╭─ Data extracts

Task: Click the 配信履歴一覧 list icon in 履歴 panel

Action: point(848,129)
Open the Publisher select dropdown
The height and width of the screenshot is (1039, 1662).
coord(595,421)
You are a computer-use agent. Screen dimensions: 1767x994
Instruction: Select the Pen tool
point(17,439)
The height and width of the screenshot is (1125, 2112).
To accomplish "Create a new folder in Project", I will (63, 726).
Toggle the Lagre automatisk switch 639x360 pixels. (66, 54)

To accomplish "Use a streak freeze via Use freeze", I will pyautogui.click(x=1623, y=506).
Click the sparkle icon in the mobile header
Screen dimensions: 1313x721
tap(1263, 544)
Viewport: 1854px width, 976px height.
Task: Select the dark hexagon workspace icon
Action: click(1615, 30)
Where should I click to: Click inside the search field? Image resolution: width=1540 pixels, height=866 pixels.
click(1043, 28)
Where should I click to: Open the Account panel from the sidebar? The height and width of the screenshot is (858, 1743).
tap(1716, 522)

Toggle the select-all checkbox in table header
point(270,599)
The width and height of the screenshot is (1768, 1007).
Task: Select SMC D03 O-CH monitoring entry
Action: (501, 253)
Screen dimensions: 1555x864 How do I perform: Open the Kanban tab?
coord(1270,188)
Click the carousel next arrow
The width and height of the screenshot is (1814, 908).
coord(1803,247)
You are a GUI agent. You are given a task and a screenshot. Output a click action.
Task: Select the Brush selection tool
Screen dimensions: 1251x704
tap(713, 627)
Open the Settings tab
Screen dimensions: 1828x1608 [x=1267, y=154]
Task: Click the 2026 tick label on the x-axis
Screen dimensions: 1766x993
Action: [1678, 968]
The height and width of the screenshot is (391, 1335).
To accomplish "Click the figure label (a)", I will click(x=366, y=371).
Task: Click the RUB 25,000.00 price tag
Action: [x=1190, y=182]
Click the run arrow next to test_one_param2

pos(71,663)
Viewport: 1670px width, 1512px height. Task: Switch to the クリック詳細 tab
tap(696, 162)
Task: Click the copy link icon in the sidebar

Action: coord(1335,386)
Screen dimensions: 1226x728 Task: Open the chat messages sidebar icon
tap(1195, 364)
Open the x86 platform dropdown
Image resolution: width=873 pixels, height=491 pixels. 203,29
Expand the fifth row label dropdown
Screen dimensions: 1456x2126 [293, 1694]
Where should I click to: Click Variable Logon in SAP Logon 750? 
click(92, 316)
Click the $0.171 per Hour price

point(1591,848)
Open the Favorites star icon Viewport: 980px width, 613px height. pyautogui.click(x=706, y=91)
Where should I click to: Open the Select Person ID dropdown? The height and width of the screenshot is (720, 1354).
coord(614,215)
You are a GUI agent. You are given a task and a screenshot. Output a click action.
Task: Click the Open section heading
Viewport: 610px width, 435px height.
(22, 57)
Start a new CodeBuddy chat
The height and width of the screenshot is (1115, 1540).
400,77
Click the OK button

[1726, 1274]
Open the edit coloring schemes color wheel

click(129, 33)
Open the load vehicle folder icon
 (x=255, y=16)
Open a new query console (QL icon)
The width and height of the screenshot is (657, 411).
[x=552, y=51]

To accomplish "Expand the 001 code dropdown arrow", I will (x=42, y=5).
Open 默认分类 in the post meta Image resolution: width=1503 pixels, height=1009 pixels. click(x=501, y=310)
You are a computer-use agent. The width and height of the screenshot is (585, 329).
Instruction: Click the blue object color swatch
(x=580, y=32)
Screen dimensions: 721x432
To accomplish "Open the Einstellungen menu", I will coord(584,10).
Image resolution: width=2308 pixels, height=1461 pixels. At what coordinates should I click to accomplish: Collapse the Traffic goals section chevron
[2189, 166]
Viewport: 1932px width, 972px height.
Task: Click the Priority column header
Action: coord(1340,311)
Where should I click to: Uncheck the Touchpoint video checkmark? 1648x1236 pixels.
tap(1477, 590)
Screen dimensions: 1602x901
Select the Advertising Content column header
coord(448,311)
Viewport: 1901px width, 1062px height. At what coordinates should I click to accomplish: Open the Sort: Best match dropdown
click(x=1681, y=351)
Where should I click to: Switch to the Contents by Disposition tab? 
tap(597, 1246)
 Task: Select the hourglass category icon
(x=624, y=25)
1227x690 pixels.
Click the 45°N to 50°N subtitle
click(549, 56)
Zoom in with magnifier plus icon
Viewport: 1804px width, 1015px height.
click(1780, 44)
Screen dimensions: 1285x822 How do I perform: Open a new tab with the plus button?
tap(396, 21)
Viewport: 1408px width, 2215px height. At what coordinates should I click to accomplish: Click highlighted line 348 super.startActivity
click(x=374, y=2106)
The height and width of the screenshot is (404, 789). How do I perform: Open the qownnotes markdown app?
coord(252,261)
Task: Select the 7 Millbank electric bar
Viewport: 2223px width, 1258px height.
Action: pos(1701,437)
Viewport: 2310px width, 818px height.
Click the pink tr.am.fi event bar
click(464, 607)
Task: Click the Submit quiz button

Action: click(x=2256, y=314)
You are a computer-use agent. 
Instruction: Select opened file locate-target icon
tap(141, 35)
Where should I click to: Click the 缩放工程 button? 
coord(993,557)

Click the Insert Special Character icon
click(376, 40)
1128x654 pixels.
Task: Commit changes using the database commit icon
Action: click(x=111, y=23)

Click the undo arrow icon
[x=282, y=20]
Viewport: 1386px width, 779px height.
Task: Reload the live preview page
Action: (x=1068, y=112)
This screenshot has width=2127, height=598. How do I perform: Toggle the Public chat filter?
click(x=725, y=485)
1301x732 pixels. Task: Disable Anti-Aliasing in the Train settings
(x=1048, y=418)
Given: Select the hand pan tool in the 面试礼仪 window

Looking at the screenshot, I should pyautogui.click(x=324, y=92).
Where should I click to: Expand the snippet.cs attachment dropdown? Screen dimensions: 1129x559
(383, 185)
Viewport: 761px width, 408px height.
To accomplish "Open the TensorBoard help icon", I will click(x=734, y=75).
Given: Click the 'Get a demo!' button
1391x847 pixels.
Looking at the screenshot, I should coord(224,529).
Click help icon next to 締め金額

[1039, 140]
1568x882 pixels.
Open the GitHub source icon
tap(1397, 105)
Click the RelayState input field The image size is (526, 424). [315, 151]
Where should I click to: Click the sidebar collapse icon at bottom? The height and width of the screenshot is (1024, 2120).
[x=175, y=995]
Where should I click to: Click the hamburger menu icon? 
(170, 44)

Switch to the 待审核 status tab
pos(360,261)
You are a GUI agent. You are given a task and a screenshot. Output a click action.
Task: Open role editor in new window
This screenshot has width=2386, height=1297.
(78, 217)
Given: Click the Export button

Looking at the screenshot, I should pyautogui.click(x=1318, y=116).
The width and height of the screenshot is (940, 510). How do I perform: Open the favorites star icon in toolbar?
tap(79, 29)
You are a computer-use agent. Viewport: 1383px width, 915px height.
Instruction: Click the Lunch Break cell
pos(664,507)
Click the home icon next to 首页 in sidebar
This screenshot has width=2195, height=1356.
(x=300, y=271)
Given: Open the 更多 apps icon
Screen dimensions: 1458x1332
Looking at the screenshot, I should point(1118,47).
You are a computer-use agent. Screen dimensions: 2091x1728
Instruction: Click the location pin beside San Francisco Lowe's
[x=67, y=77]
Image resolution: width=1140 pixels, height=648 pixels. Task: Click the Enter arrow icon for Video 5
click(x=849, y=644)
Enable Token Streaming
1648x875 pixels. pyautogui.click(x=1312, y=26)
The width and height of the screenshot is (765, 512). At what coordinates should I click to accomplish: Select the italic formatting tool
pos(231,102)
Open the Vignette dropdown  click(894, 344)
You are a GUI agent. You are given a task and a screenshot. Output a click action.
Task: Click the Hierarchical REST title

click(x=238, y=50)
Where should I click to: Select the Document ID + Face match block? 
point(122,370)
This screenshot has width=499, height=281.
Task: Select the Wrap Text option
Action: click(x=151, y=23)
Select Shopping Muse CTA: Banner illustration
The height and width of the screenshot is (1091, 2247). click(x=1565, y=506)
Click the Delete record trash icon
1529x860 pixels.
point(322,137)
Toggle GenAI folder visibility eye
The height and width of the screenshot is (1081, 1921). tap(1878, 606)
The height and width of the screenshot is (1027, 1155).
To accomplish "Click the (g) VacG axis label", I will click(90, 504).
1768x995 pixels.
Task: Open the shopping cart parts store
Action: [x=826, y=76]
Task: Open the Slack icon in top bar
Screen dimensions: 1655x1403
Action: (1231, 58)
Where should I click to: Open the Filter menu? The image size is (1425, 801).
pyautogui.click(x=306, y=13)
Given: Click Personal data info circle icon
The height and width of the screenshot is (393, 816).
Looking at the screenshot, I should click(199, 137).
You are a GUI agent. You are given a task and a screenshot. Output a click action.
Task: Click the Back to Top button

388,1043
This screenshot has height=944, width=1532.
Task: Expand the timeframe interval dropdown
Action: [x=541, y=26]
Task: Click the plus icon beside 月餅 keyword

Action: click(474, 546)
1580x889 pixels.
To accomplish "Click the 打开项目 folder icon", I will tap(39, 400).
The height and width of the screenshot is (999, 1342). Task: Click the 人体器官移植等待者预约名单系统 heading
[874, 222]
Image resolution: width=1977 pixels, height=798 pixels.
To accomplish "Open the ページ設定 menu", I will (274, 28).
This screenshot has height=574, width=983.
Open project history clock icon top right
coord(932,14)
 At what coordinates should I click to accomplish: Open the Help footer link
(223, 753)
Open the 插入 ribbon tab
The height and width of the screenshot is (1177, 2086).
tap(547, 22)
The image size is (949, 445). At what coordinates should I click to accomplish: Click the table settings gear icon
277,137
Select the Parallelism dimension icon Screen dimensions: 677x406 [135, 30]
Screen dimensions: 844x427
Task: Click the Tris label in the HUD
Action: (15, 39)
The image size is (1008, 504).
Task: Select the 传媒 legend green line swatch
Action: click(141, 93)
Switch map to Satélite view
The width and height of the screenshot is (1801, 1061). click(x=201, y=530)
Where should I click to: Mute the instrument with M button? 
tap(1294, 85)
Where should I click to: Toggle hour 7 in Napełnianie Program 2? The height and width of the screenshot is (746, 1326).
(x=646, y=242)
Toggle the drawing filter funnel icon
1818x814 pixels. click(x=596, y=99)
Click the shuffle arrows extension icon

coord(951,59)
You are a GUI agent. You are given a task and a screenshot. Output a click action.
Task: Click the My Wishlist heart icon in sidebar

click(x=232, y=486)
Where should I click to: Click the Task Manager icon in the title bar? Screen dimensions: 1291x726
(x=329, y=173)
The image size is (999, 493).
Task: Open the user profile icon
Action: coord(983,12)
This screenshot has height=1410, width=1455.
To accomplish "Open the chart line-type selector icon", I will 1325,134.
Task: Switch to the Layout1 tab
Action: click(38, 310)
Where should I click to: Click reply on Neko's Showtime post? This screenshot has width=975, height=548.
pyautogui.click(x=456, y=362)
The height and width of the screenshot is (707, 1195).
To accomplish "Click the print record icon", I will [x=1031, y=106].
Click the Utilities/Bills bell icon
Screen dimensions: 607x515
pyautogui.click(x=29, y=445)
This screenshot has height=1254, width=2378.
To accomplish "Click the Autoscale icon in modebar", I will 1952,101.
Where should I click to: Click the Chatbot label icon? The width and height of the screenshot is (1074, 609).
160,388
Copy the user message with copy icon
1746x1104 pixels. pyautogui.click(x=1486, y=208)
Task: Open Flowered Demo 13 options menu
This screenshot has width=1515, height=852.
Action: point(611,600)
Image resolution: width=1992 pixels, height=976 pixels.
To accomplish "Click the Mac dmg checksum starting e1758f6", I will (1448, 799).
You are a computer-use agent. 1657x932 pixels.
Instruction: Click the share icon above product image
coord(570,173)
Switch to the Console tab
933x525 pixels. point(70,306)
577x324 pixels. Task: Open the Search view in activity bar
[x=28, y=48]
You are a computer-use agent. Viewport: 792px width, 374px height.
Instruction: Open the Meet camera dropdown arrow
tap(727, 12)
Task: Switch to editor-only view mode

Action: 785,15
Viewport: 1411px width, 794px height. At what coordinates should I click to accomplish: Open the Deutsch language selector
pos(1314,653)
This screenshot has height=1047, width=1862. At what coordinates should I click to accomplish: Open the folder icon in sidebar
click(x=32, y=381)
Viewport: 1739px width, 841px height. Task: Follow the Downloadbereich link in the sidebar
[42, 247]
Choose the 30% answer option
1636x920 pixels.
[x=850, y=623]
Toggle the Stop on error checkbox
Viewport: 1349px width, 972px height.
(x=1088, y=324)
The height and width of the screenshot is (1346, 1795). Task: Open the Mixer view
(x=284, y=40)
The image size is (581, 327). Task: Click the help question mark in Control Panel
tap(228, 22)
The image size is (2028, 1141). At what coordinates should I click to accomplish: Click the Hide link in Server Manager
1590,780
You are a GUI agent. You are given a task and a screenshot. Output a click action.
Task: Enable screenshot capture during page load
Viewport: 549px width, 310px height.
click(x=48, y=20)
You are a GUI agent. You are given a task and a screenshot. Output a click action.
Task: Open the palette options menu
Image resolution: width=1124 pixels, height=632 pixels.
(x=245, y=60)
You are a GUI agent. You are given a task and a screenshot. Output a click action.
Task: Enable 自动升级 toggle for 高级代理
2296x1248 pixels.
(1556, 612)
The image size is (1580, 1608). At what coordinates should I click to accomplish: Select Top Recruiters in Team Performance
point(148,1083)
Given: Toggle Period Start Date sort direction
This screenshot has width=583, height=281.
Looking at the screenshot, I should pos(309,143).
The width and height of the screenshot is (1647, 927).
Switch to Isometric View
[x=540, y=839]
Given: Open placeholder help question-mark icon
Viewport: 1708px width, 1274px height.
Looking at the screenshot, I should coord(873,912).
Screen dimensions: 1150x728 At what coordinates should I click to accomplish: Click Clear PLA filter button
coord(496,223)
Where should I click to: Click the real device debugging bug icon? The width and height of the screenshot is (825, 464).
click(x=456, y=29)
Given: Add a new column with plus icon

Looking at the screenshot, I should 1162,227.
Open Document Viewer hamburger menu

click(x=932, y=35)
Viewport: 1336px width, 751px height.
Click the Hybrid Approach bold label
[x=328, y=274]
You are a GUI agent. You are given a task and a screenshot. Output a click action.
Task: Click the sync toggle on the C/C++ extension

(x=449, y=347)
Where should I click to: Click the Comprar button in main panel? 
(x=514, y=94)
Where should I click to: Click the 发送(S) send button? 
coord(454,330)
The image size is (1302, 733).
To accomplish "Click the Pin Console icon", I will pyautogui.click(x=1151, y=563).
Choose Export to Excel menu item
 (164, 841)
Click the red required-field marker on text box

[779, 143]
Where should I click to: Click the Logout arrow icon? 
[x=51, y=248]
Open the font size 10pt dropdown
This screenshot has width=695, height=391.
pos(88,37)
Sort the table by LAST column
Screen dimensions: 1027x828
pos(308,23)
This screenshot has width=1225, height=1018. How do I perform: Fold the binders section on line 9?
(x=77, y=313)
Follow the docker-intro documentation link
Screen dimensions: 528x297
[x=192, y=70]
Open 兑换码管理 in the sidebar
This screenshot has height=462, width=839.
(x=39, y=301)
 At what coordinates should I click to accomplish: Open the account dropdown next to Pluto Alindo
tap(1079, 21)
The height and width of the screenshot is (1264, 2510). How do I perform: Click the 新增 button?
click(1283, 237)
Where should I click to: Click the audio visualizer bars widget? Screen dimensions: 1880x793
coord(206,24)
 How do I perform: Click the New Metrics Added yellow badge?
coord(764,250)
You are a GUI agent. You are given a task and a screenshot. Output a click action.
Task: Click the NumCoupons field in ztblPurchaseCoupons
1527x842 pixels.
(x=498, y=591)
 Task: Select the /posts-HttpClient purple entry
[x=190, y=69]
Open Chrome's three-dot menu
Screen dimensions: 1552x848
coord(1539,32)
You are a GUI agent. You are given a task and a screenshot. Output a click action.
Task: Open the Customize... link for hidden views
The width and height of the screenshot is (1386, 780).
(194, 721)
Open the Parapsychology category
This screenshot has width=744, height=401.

╰─

__To do__:
Only the lines above starting at the line that holds "Where should I click to: Click the sidebar" and ending at the line that holds "You are a computer-use agent. Viewport: 1383px" are to be repeated, exactly and in full.

__Solution to this problem__:
Where should I click to: Click the sidebar collapse icon at bottom? The height and width of the screenshot is (1024, 2120).
[x=175, y=995]
Where should I click to: Click the hamburger menu icon? 
(170, 44)

Switch to the 待审核 status tab
pos(360,261)
You are a GUI agent. You are given a task and a screenshot. Output a click action.
Task: Open role editor in new window
This screenshot has width=2386, height=1297.
(78, 217)
Given: Click the Export button

Looking at the screenshot, I should pyautogui.click(x=1318, y=116).
The width and height of the screenshot is (940, 510). How do I perform: Open the favorites star icon in toolbar?
tap(79, 29)
You are a computer-use agent. Viewport: 1383px width, 915px height.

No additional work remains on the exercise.